Scientists who were aware of and concerned about the government’s selective use or overly optimistic interpretation of data could not express their concerns. Jeffrey Hutchings explained that public employees must not challenge the government’s position: “for a government scientist to publicly disagree or public identify scientific risks or scientific deficiencies in the minister’s decision is to publicly disagree with and potentially embarrass the minister, and it’s simply not allowed” (SCOFO 1997a, 940-5).

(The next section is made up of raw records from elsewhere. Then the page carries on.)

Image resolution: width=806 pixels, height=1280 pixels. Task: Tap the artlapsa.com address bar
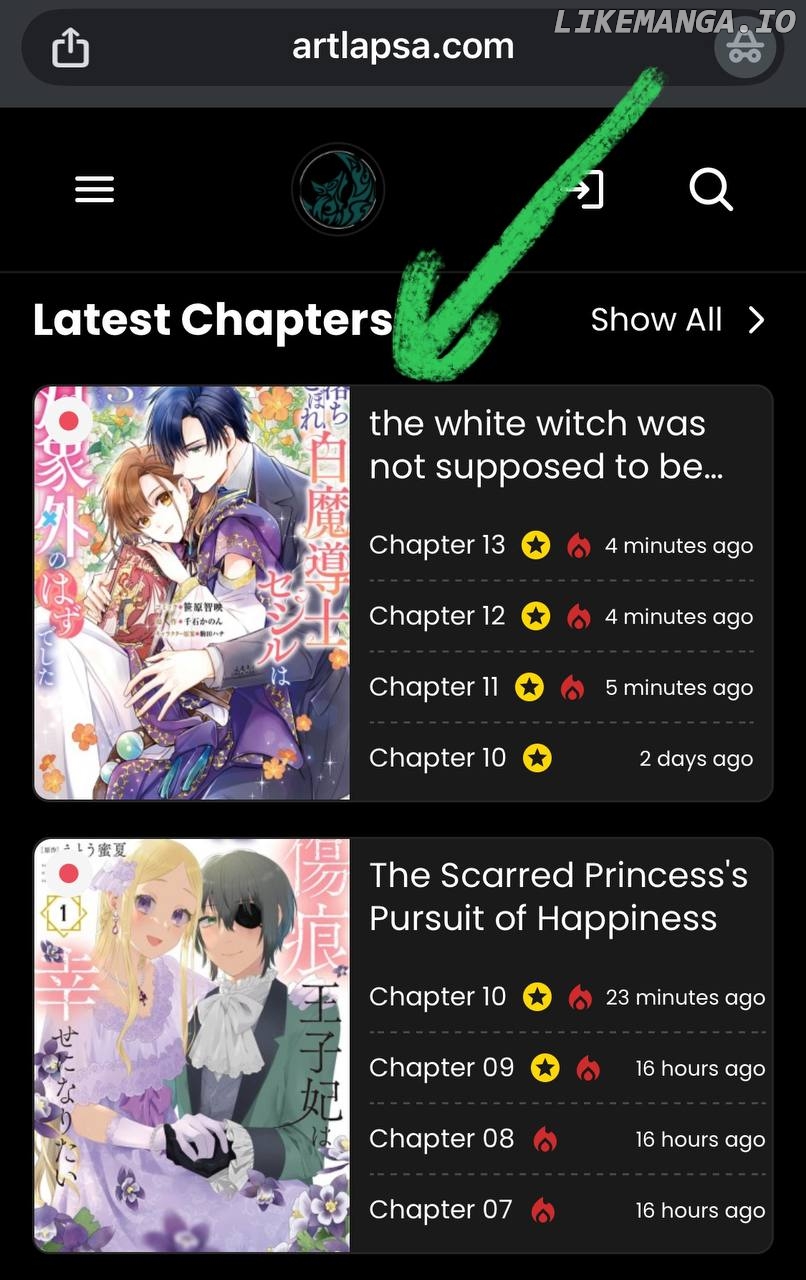pyautogui.click(x=403, y=47)
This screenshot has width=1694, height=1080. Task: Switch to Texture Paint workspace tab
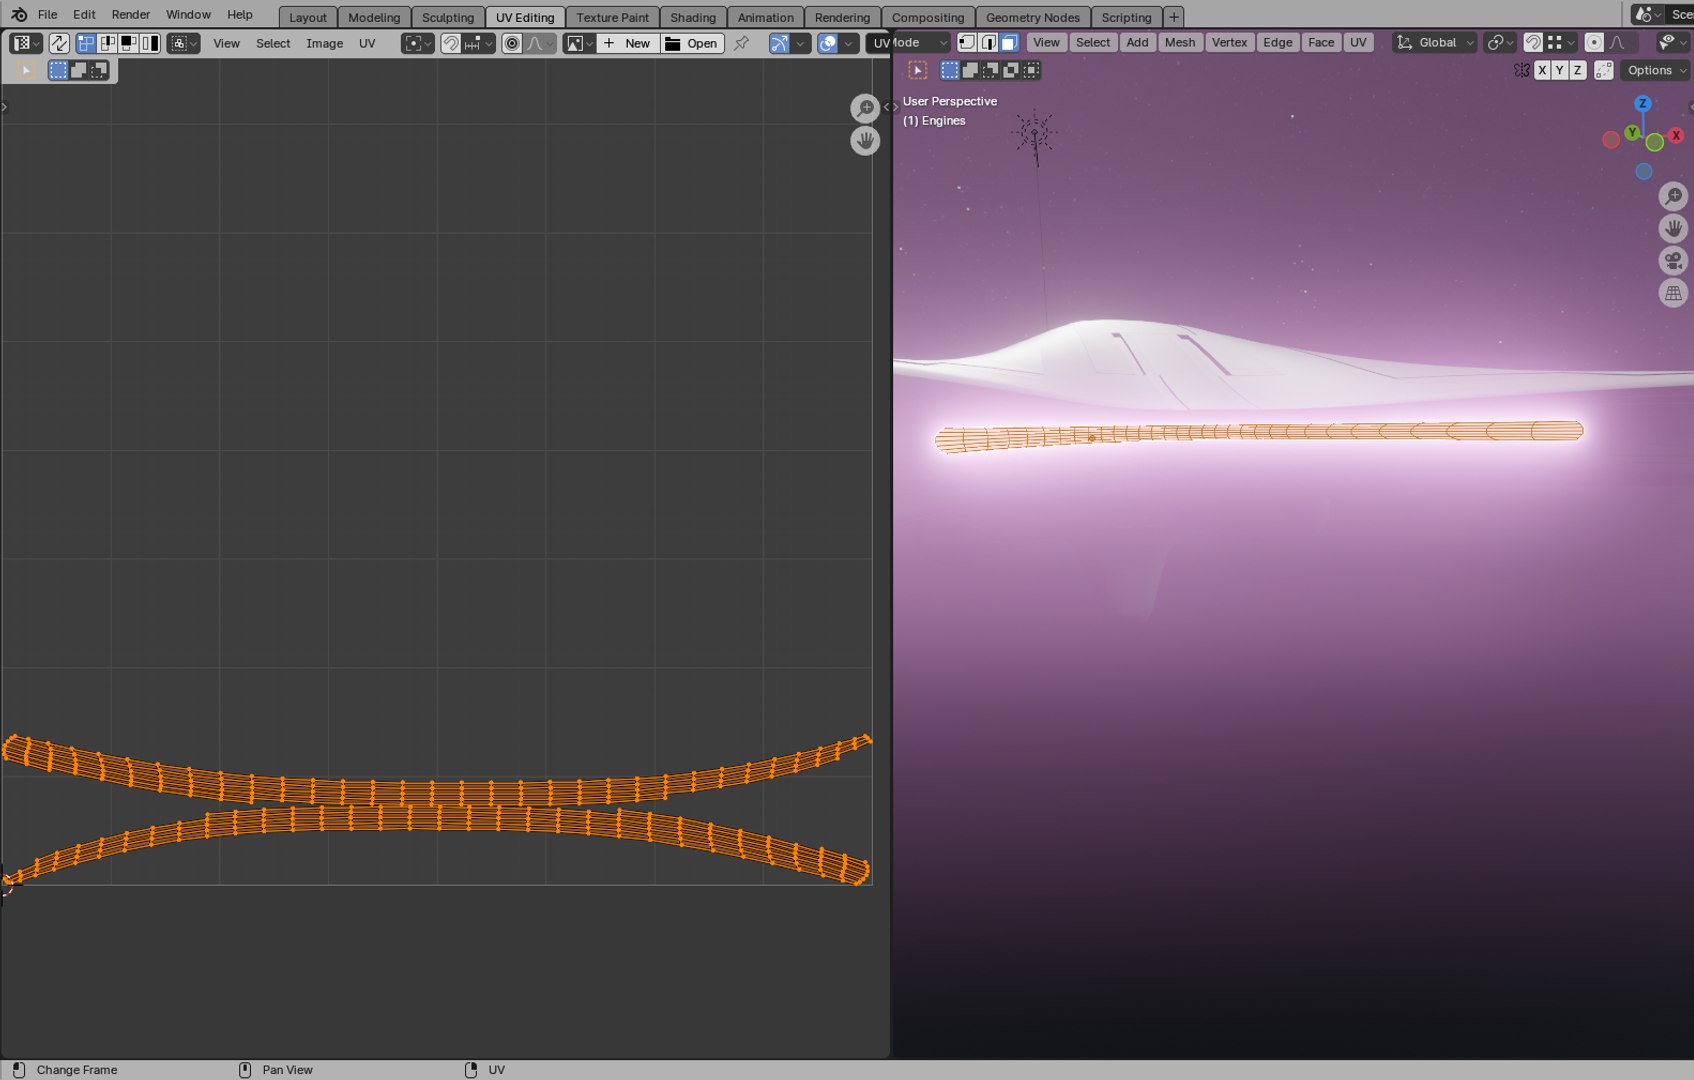[x=612, y=17]
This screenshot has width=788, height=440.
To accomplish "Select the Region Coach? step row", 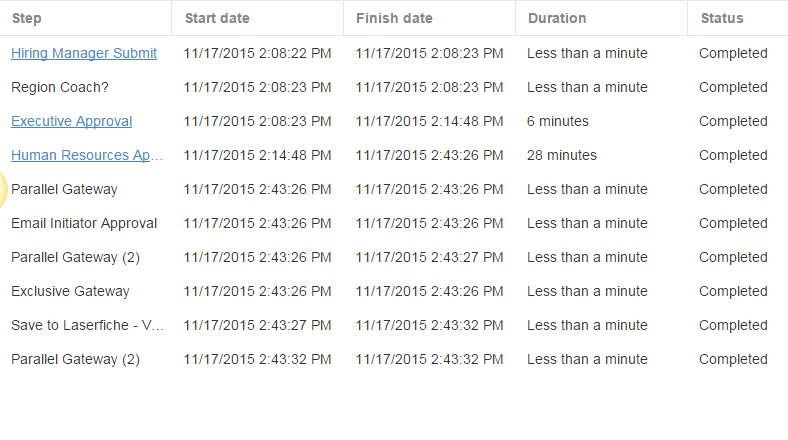I will tap(394, 87).
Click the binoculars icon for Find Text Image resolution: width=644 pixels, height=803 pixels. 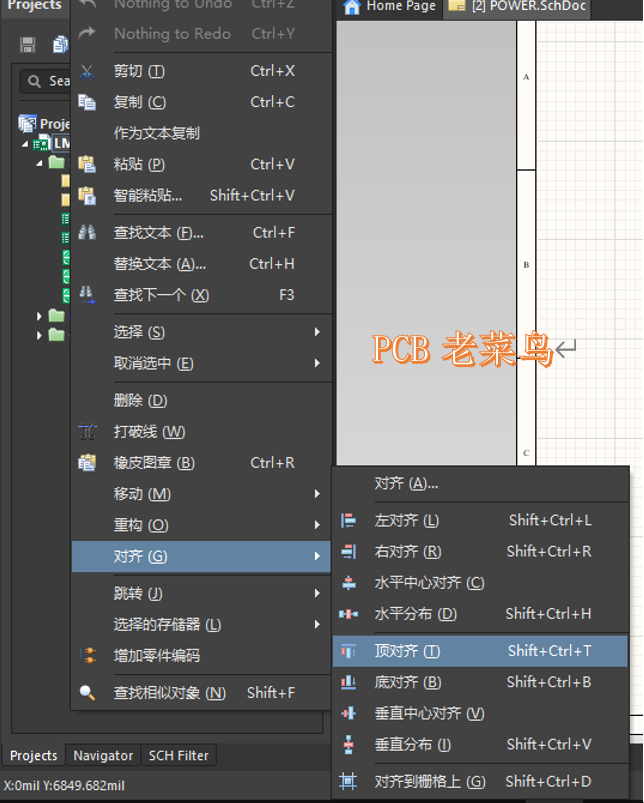(x=88, y=233)
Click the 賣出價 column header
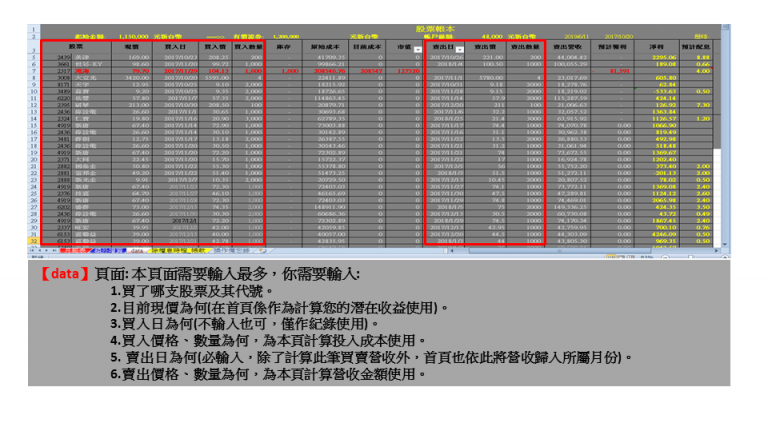This screenshot has width=768, height=435. click(485, 47)
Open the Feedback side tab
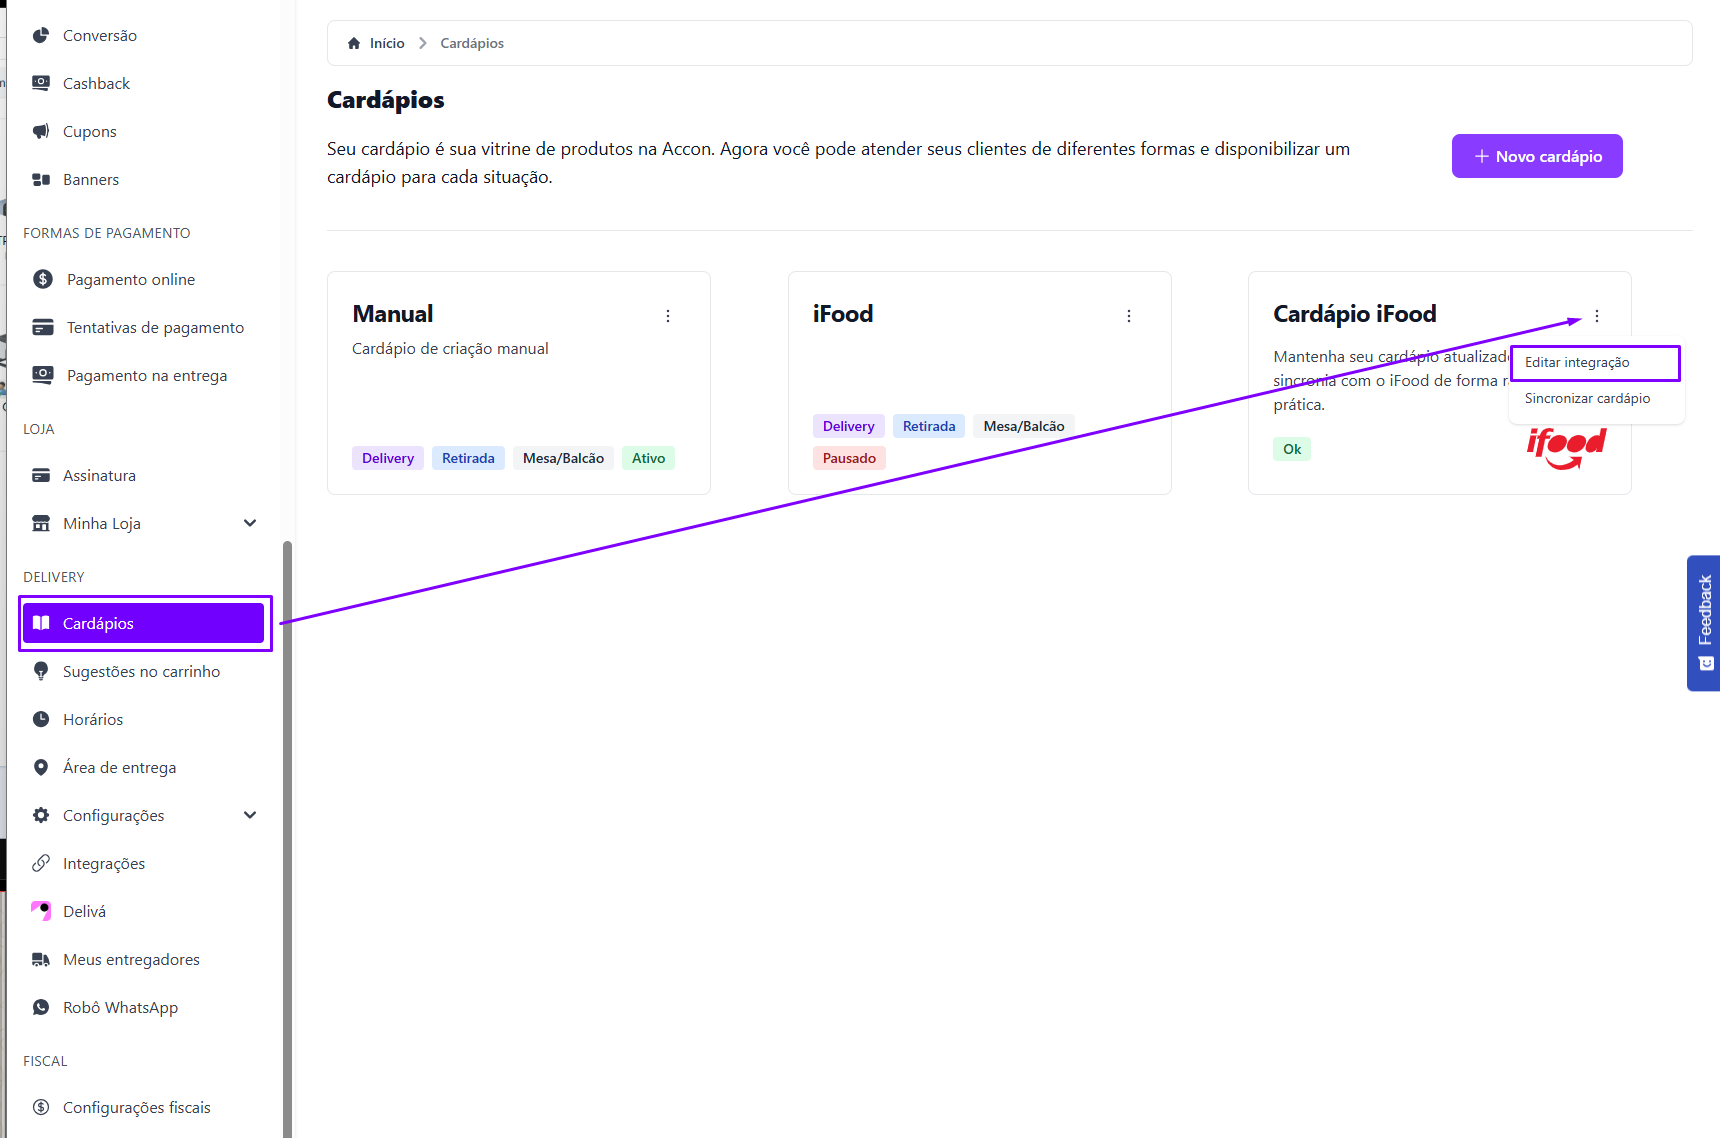 pyautogui.click(x=1704, y=622)
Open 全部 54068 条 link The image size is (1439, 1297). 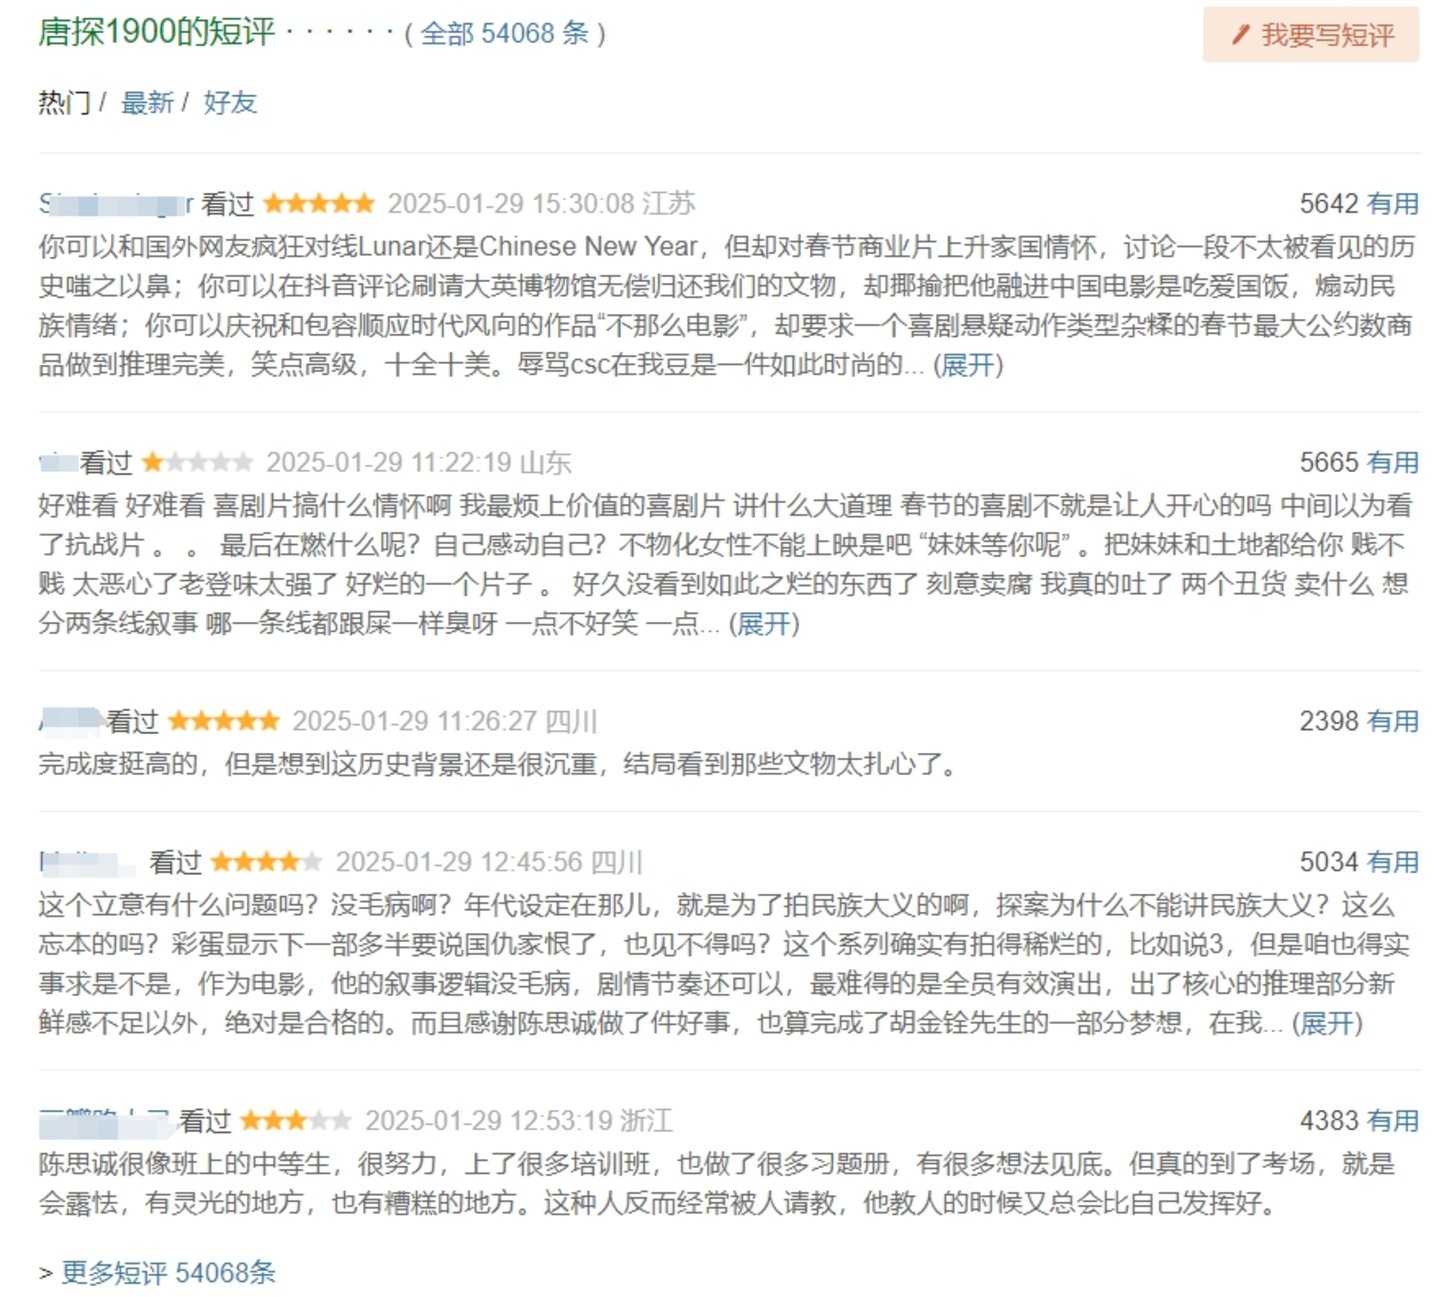(505, 33)
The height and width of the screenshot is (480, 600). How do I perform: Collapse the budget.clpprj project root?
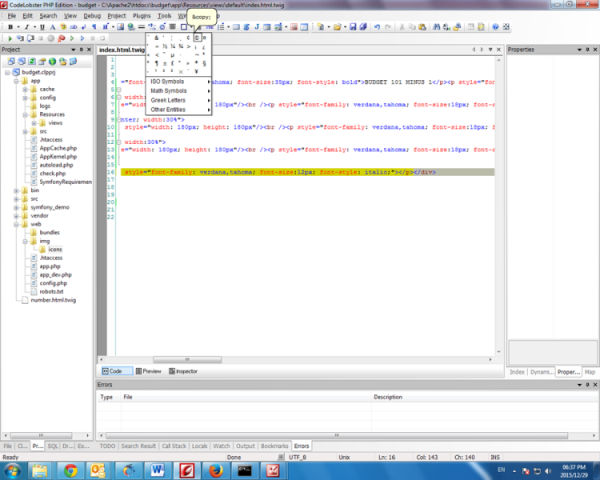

Indeed, suppression inheres in the rules of the civil service. The federal government’s communications guidelines advise ministers to “ensure that communications with the public is managed . . . in accordance with the priorities of government.” “It is not appropriate,” the government warns, for public servants “to discuss advice or recommendations tendered to Ministers, or to speculate about policy deliberations or future policy decisions” (Canada 1984). The federal media relations policy authorizes designated spokespersons to speak to the media only on matters of fact or approved government policy (Canada 1995, F-2). Furthermore, the collective agreement covering DFO scientists specifies that “the employer may suggest revisions to a publication and may withhold approval to publish.” Although the government defends this restriction on the grounds that it applies to policy issues rather than data, it cannot be unaware that rules limiting a scientist’s discussions to data make impossible any meaningful communication, since even the simplest facts often have policy implications. The Department of Fisheries and Oceans’s departmental discipline guide goes even further in its efforts to stifle employees: In the same category as fraud and assault, “public criticism of the employer” may be grounds for dismissal (CP 1997a).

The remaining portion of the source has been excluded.